Ferguson had earlier insisted that he would do everything he could to help England's medical staff get Rooney ready in time to play some role in the tournament.
The United boss also acknowledged that Rooney would be personally distraught at missing out after suffering an almost identical injury to the one that ended his involvement in Euro 2004, the tournament at which he announced himself to the world as a precociously talented 18-year-old.
"This time round it's even worse because he's more mature and is a more rounded player who has improved dramatically over the last two years," Ferguson said. "So it's a real, real blow."
The only consolation for Ferguson was that the striker would be relieved of the burden of carrying all England's hopes in Germany.
"I said a few weeks ago I didn't want to see this kind of pressure on a lad of 20 years of age," he said. "Other more experienced players such as David Beckham, Steven Gerrard, Frank Lampard, John Terry, Rio Ferdinand and Gary Neville, should be taking the mantle.

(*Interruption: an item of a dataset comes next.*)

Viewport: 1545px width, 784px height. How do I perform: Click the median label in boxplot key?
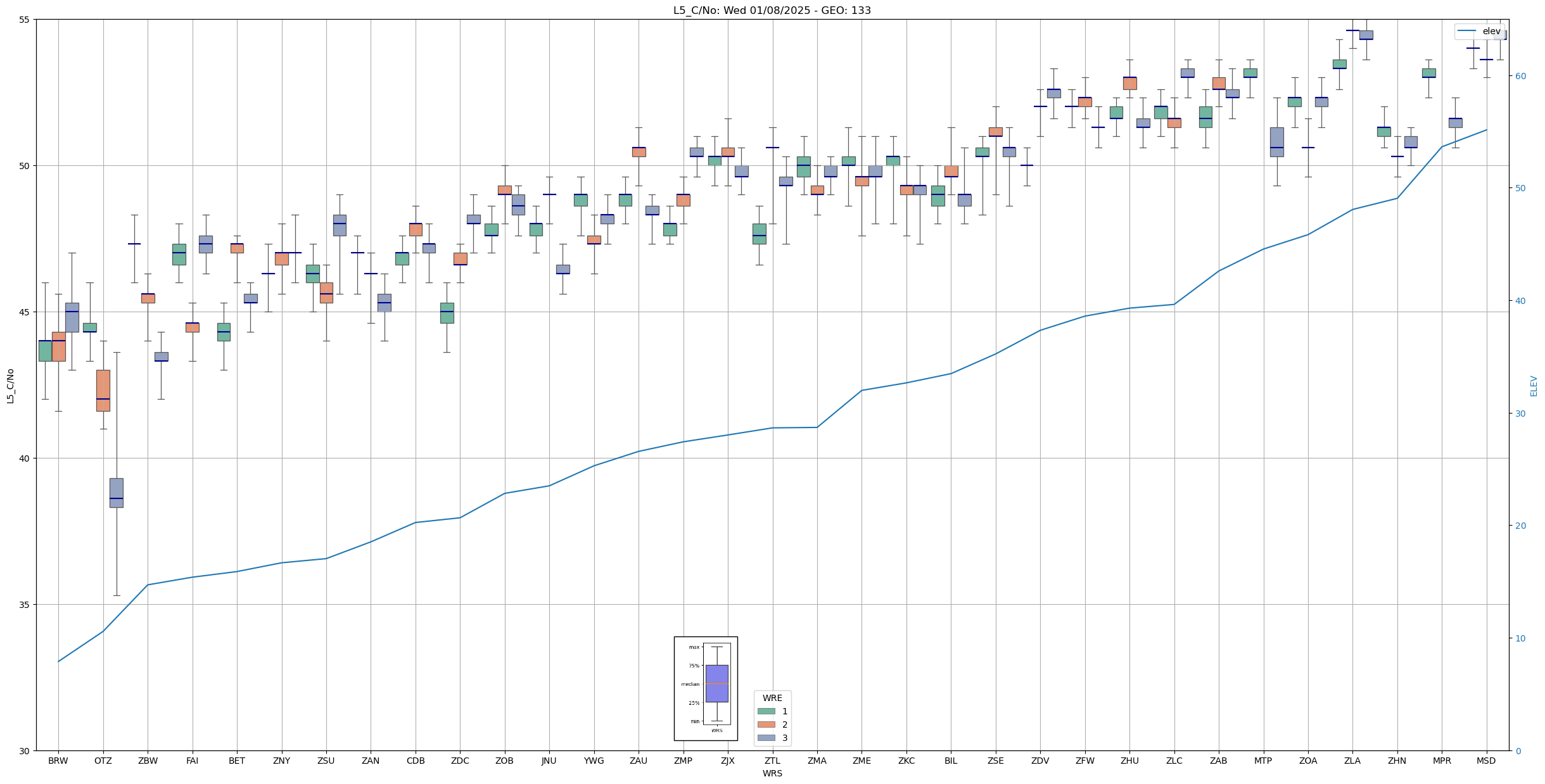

"If England don't have Wayne Rooney they will need to look at getting inspiration from other players."
The bad news on Rooney came at the end of a day that had otherwise been encouraging for Eriksson, with Ashley Cole returning to action for Arsenal and Michael Owen voicing confidence that his own metatarsal problems would not keep him out of the tournament.
Owen, 26, played for half an hour for Newcastle against Birmingham on Saturday and caused alarm after the match when he admitted that his first appearance since December 31 had left him in considerable pain.

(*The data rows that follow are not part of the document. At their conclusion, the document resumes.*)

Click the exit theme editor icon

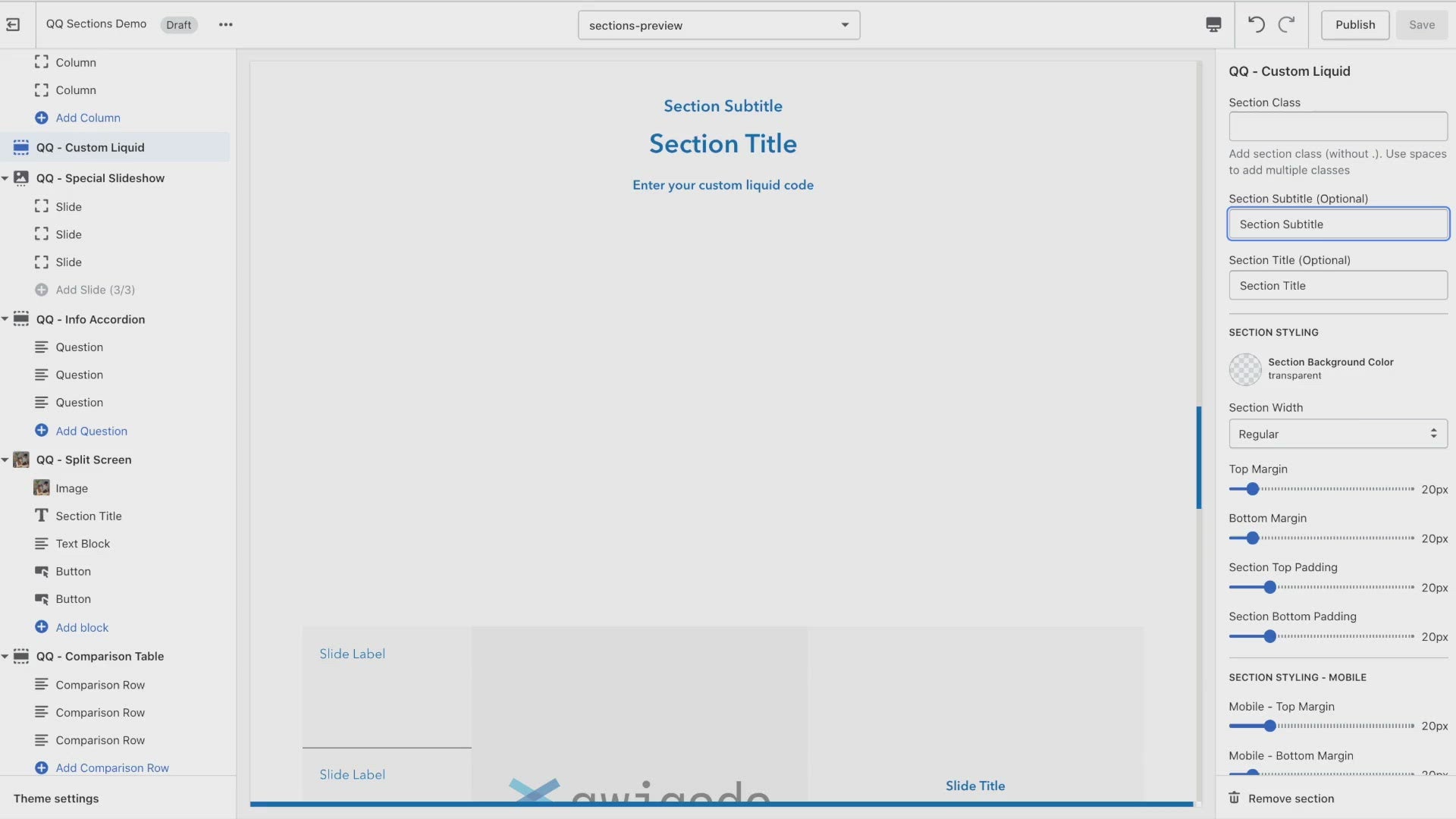(x=12, y=24)
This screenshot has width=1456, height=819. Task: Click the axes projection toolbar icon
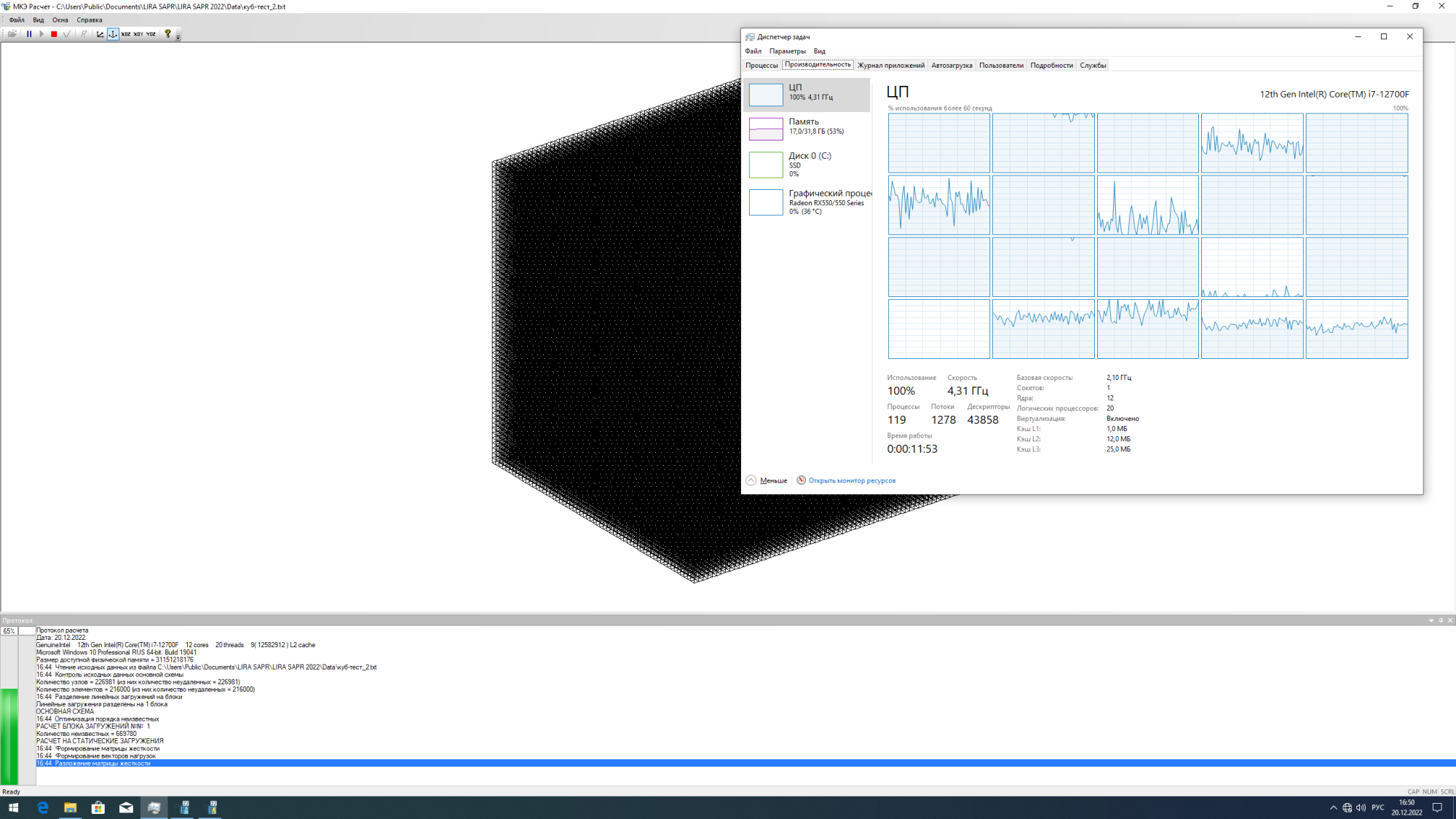coord(100,34)
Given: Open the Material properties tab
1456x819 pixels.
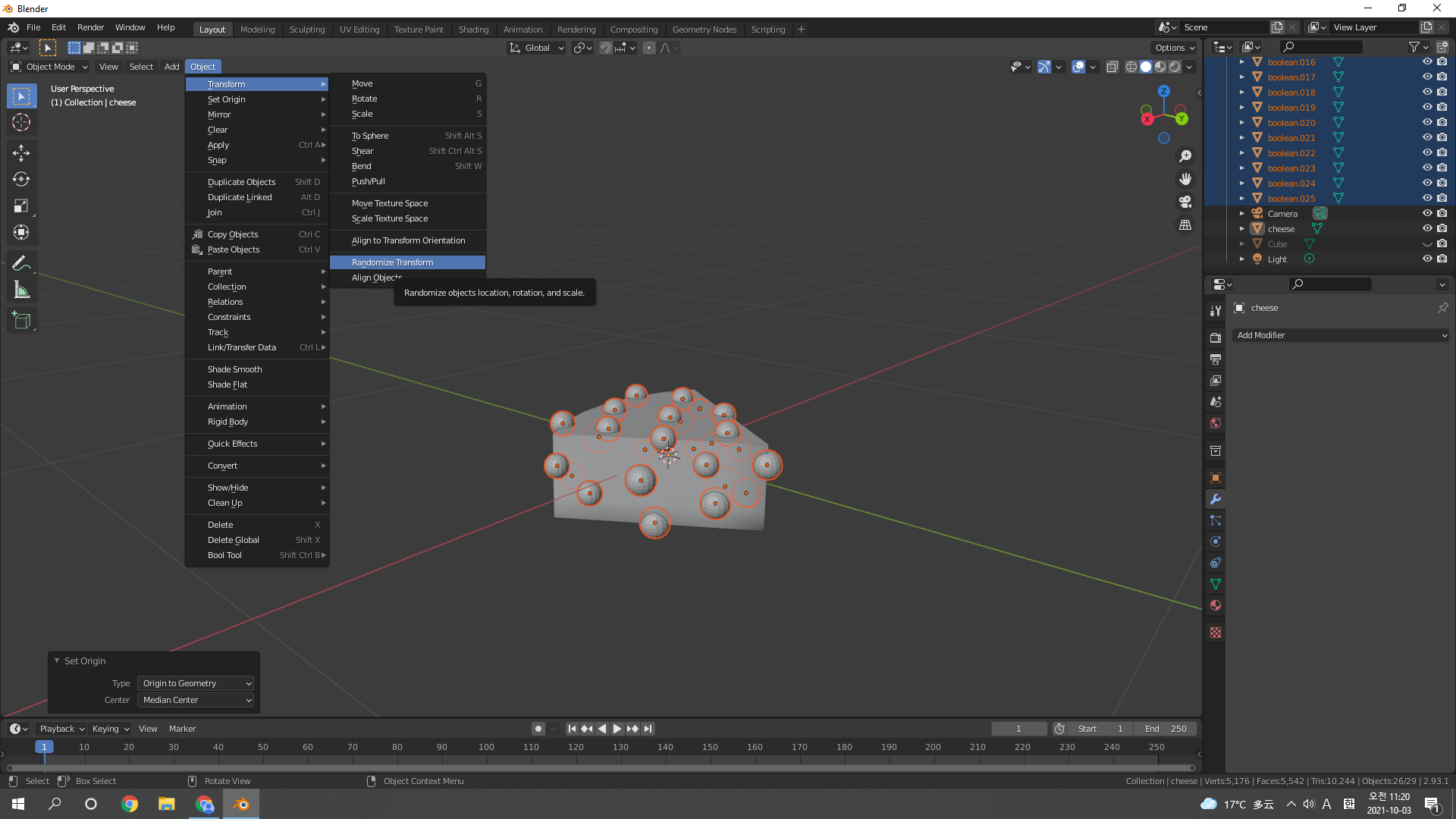Looking at the screenshot, I should pos(1216,605).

But after receiving assurances from his surgeon and speaking to victims of similar injuries, the former Real Madrid and Liverpool striker now expects to feature in Newcastle's final match of the season, against champions Chelsea at St James' on Sunday.
He said: "I have heard from other players who have had the same injury and they have told me it is totally normal to feel this pain when you first come back. There is no reason to think I should have any problems being right for the World Cup."
Cole meanwhile looked sharp after coming on as a second-half substitute Arsenal's 3-0 win over Sunderland and is set to start Thursday's Premiership match at Manchester City.
"Ashley did well and physically he looks sharp," said Arsenal manager Arsene Wenger. "He's getting better and better and he's ready for 90 minutes. He's had two games in the reserves so it shouldn't be a problem."
Cole, 25, last appeared for Arsenal on January 14. He had been sidelined since then with ankle and thigh problems having missed the previous three months with, inevitably, a broken bone in his foot.
England have been badly affected by metatarsal injuries in recent years.
David Beckham suffered one in the run-up to the 2002 World Cup and was not fully fit for the tournament as a result while Gary Neville missed Euro 2004 because of a virtually identical injury.
And while Cole and Owen are on the recovery track, Ledley King, the Tottenham defender, is struggling to be fit in time for Germany because of a stress fracture in his right foot.